— What you have to do —
Could you reproduce, word for word, the passage of the opinion piece on housing affordability from "In 1904, the" up to and including "by creating another."?

— Excerpt to read —
Opinion: Will new changes make houses more affordable?

affordable

In 1904, the first world’s fair opened in St. Louis. It was there that the world learned how to host a fair and pack on pounds. An ice cream vendor who ran out of cups while working next to a waffle stand had a stroke of genius — he married warm waffles with cold ice cream — giving rise to the ice cream cone. Here’s the twist: by turning ice cream into a walk-and-eat love affair, it paved the way for generations of weight struggles — solving one problem by creating another.

Just as the ice cream cone made dessert mobile — at the cost of expanding waistlines — the National Association of Realtors settlement, the White House’s housing plan, and what the DOJ ultimately wants to do (eliminate cooperative compensation) promises affordability, but threatens inequality and further pricing out the most vulnerable Americans while dismantling hard-won fair housing protections.

The plan, while painted as a stride towards affordability, undermines systems of equality that were decades in the making. By shifting representation costs to buyers, it prices out those already struggling — minorities historically denied access, fixed-income seniors, and first-time buyers stretched for a down payment. A modern-day redlining that reverts homeownership to a wealthy-only privilege.

President Biden’s proposal claims to lower home prices, yet provides no evidence beyond wishful political proclamations. In reality, home values follow appraisal standards untethered to commission rates. And history showed that when national builder NVR dismantled buyer agent incentives, they simply raised prices and padded profits.

Moreover, the White House’s touting of a $10,000 buyer savings is mathematically unfounded. Consider the typical first-time buyer in 2023, providing a down payment of 8%. Under the Biden plan, they must reallocate nearly half their down payment funds towards representation. For this buyer to break even under the DOJ’s proposal, home prices would need to plummet nearly 40% — a catastrophic $159,000 loss for existing homeowners.

— Provided records —

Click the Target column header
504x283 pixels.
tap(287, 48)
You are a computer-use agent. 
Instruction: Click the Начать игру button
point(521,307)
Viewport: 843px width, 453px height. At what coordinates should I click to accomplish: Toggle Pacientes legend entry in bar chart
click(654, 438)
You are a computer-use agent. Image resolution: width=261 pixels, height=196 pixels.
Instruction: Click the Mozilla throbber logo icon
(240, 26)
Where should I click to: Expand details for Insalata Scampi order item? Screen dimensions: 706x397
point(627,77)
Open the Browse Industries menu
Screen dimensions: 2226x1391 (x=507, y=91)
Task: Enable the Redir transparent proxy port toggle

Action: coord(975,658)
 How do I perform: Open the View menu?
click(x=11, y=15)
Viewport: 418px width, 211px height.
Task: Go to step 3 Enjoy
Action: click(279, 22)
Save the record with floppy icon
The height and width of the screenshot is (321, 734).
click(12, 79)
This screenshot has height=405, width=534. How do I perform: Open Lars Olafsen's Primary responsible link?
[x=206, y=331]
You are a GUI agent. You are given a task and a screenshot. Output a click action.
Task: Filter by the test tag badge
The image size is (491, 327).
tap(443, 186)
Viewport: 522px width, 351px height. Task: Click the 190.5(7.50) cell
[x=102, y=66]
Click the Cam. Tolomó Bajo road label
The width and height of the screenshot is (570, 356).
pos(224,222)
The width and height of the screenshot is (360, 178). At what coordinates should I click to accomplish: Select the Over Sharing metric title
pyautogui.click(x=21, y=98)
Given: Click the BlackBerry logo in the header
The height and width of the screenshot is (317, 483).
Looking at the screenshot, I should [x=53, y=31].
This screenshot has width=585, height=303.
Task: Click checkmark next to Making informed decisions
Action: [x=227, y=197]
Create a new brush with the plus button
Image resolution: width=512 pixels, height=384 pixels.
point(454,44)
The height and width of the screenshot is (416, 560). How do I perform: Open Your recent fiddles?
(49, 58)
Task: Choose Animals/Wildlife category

— Written response —
In 1904, the first world’s fair opened in St. Louis. It was there that the world learned how to host a fair and pack on pounds. An ice cream vendor who ran out of cups while working next to a waffle stand had a stroke of genius — he married warm waffles with cold ice cream — giving rise to the ice cream cone. Here’s the twist: by turning ice cream into a walk-and-eat love affair, it paved the way for generations of weight struggles — solving one problem by creating another.